It has two sections screen as you can see


----------



## bangmyhead (Jul 9, 2018)

I'm still finding a solution but no luck yet, any idea is welcome


----------



## SirDice (Jul 10, 2018)

You've configured your xorg.conf to use the vesa(4) driver. It simply is not capable of doing what you want. I suggest you remove the entire xorg.conf file and let it auto-detect everything.


----------



## bangmyhead (Jul 10, 2018)

SirDice said:


> You've configured your xorg.conf to use the vesa(4) driver. It simply is not capable of doing what you want. I suggest you remove the entire xorg.conf file and let it auto-detect everything.



First thanks for reply, second what do you mean with remove the entire file? Deleting the xorg.conf file or deleting it contents? Because I already tried removing /etc/X11/xorg.conf and restarting but did not work, in this way does not even load the X windows (in my case is Gnome 3).
I do not know if this helps but during the start up and even with the command-login screen it does work the full wide screen. It just get "reduced" when X starts.


----------



## SirDice (Jul 10, 2018)

Remove the whole file, nowadays it's not needed any more. Not unless it fails to detect something. And in that case you only create a config snippet to put in /usr/local/etc/X11/xorg.conf.d/. 

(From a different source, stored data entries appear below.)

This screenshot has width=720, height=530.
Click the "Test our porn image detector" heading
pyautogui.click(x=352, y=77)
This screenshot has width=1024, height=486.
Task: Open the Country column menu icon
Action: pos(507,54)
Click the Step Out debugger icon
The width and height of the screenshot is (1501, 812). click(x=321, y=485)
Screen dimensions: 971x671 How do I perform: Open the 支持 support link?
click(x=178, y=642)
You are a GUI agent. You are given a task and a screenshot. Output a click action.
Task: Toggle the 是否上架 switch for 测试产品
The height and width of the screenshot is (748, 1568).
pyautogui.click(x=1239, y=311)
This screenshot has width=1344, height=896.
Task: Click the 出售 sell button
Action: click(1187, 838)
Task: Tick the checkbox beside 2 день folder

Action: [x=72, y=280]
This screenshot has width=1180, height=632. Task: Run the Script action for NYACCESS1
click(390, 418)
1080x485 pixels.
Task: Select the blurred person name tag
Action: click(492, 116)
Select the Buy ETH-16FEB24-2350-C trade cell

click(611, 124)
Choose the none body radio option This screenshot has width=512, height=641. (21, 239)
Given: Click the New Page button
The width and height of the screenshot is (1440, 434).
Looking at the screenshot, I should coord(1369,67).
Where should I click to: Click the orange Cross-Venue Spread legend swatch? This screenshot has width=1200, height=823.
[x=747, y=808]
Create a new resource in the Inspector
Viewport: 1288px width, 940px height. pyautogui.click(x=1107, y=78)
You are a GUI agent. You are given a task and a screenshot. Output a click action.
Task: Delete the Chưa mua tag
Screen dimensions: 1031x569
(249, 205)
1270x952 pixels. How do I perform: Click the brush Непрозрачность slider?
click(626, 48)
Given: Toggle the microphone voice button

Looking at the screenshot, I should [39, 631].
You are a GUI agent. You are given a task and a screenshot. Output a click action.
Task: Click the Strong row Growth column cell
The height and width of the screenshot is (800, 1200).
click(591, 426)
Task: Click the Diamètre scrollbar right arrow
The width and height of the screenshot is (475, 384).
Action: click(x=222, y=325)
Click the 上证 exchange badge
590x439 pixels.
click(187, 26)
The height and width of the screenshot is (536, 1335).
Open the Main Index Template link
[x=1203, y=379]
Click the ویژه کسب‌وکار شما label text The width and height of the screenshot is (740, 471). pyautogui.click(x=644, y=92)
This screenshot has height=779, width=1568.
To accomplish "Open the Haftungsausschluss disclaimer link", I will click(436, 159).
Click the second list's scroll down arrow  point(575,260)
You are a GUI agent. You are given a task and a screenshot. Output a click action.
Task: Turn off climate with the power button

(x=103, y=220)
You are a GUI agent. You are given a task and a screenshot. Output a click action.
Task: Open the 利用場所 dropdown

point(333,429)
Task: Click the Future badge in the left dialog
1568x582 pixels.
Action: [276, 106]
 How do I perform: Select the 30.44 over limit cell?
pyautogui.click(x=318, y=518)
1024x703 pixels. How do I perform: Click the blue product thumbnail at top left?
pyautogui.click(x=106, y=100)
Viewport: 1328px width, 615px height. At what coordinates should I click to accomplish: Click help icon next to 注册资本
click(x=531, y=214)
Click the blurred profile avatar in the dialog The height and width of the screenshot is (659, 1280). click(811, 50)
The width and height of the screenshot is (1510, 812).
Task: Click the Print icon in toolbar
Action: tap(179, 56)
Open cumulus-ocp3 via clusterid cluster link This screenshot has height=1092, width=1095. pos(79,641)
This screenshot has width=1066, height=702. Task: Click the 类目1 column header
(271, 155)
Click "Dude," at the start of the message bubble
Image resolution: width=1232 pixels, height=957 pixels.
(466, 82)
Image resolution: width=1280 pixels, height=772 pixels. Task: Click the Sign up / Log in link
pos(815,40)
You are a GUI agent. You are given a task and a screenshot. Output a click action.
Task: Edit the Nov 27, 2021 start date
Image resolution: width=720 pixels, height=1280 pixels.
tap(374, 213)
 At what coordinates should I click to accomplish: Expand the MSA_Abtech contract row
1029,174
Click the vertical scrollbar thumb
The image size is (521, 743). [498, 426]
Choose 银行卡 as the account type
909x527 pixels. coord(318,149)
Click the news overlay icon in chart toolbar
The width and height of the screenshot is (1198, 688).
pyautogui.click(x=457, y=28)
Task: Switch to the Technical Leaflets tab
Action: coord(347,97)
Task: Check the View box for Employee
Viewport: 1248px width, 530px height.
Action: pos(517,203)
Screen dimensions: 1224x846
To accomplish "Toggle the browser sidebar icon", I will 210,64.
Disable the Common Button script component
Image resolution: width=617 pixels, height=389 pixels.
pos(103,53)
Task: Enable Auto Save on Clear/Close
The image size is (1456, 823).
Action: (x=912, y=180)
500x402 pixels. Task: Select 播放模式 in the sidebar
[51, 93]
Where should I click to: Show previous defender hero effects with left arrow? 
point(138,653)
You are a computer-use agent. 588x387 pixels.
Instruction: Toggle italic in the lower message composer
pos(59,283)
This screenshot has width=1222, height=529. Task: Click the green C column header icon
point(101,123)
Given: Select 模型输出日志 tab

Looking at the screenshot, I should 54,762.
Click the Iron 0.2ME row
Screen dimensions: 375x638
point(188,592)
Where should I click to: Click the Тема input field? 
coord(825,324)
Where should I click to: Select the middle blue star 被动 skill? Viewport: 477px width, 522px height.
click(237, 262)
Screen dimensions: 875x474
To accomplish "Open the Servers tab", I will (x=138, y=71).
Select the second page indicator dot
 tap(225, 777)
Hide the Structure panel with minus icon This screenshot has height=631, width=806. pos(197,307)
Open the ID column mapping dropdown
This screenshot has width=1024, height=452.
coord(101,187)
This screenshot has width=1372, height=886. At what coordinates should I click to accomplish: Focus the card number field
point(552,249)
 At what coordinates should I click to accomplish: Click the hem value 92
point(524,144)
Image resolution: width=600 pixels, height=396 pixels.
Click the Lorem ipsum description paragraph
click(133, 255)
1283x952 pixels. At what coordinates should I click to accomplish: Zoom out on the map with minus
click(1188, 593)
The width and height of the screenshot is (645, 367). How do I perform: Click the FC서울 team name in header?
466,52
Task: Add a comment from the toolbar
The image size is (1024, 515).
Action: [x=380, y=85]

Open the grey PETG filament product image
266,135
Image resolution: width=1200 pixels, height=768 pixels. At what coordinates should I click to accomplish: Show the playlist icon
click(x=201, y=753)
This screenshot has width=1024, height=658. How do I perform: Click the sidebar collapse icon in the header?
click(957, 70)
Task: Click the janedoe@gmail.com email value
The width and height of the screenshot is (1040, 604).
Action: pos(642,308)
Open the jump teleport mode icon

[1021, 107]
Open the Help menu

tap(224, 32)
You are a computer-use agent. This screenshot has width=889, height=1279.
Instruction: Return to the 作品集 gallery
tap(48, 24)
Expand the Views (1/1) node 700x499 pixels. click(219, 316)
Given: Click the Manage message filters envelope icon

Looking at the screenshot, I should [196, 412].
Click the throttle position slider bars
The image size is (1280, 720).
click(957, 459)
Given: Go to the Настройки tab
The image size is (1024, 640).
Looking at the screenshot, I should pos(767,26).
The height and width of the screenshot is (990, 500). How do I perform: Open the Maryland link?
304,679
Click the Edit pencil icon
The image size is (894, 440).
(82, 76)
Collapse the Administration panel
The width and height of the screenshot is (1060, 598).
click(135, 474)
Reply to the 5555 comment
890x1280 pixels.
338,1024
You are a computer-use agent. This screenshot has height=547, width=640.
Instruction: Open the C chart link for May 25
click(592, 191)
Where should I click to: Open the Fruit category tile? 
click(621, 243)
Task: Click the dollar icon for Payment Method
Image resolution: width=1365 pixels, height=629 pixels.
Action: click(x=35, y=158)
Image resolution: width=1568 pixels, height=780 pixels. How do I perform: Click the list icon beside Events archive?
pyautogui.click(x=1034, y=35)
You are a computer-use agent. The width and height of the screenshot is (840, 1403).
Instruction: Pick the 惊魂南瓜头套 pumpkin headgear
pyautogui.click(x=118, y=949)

I believe this laptop has Intel graphics? Is that correct? I'm not sure if it's required for this model Intel graphics but you may need to install graphics/drm-next-kmod. Make sure you're on 11.2 for that though, 11.1 is missing some required kernel changes.


----------



## Minbari (Jul 10, 2018)

What's the xrandr output? Install the x11-drivers/xf86-video-intel driver.


----------



## bangmyhead (Jul 10, 2018)

SirDice said:


> Remove the whole file, nowadays it's not needed any more. Not unless it fails to detect something. And in that case you only create a config snippet to put in /usr/local/etc/X11/xorg.conf.d/.
> 
> I believe this laptop has Intel graphics? Is that correct? I'm not sure if it's required for this model Intel graphics but you may need to install graphics/drm-next-kmod.



Yes, it has integrated Intel. So I will do this, I will remove the file and install that port and try. As soon as I arrive home today I will test it and let you know, thanks a lot.


----------



## bangmyhead (Jul 10, 2018)

Minbari said:


> What's the xrandr output? Install the x11-drivers/xf86-video-intel driver.



I tried that command and I do not remember now since I have it in my home but if I am not wrong that command dropped something like "No screen found" but I will let you know in some hours. Thank you!


----------



## bangmyhead (Jul 12, 2018)

Minbari said:


> What's the xrandr output? Install the x11-drivers/xf86-video-intel driver.



Both has right. I deleted the xorg.conf and installed   the x11-drivers/xf86-video-intel and worked perfect. Thanks a lot


----------